I started my “working” campaign in June and have now taken nine jobs throughout Idaho. They're all listed at my website, and the video above shows me working on a union jobsite in Pocatello. (Thanks to longtime Kossack Serephin for shooting this and putting it on YouTube.) Yesterday a reporter asked me to name the most grueling and rewarding jobs so far. That’s a tough question. In each situation I have learned a great deal.
I certainly found being a garbageman as the most physical and grueling. When I worked in the nursing home in Pocatello it probably was the most rewarding and emotional. Of course, making cheese, packing cargo chutes with the brave smokejumpers, shadowing probation officers, working construction, working on a farm, and assisting at a geothermal energy plant were also enlightening and rewarding. The most fun I had was working with the Boise Hawks minor league baseball team in Boise. It was really a hoot hawking peanuts, being part of the grounds crew, announcing the game and wearing the Humphrey the Hawk mascot suit (it was 100 degrees) was really fun.
We all read today’s headlines that wage levels have increased this year, but the number of Americans without health insurance has grown. As “Sicko” pointed out, even those with health insurance aren’t always protected from facing bankruptcy. We must do more. I will do more as a U.S. Senator. We can start with expanding the CHIPS program, allowing small businesses to pool across state lines, and allowing Americans over 55 years of age to access group insurance. We all know that our preoccupation with Iraq is keeping us from addressing these critical issues. That's why Congress needs to take action this fall to plan an orderly withdrawal.
Labor Day is just around the corner. As this holiday approaches, I wanted to spend some time with you and tell you more about ‘Working for Senate” in Idaho.

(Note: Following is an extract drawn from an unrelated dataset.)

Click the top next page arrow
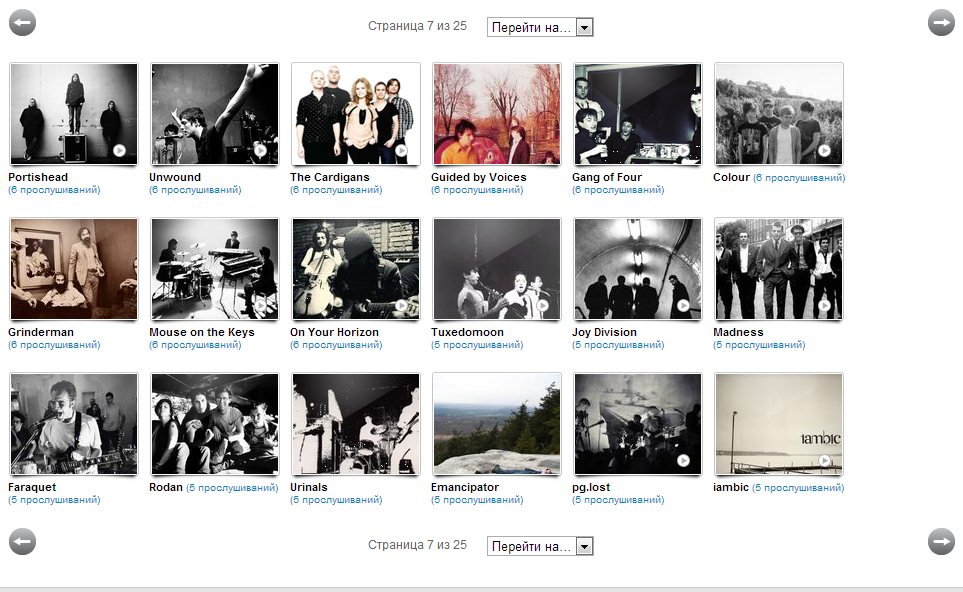pos(941,22)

It’s an important part of my journey to the U.S. Senate. I will continue to work with Idahoans after I am elected. As a candidate I am spending more time listening than talking. I think this is an important approach in today’s environment. Idahoans talk to me about their challenges in raising their families, saving for retirement, purchasing health insurance, and paying their taxes.
I just passed a milestone in my campaign. Yesterday, I received my 100th contribution via ActBlue. To those of you who have already contributed to my campaign, thank you so much. I also met some of you at the YearlyKos convention in Chicago, and that was fun. If we didn’t meet, I hope you caught the panel I did with Christine Pelosi, Charlie Brown, and Gary Trauner on C-SPAN 2.
I announced for the U.S. Senate seat in April, and I have been working and running hard ever since. I know that with adequate resources we will win. I feel the momentum grow each day.
Happy Labor Day. Let’s work together to make political history together in 2008.
With best wishes and thanks.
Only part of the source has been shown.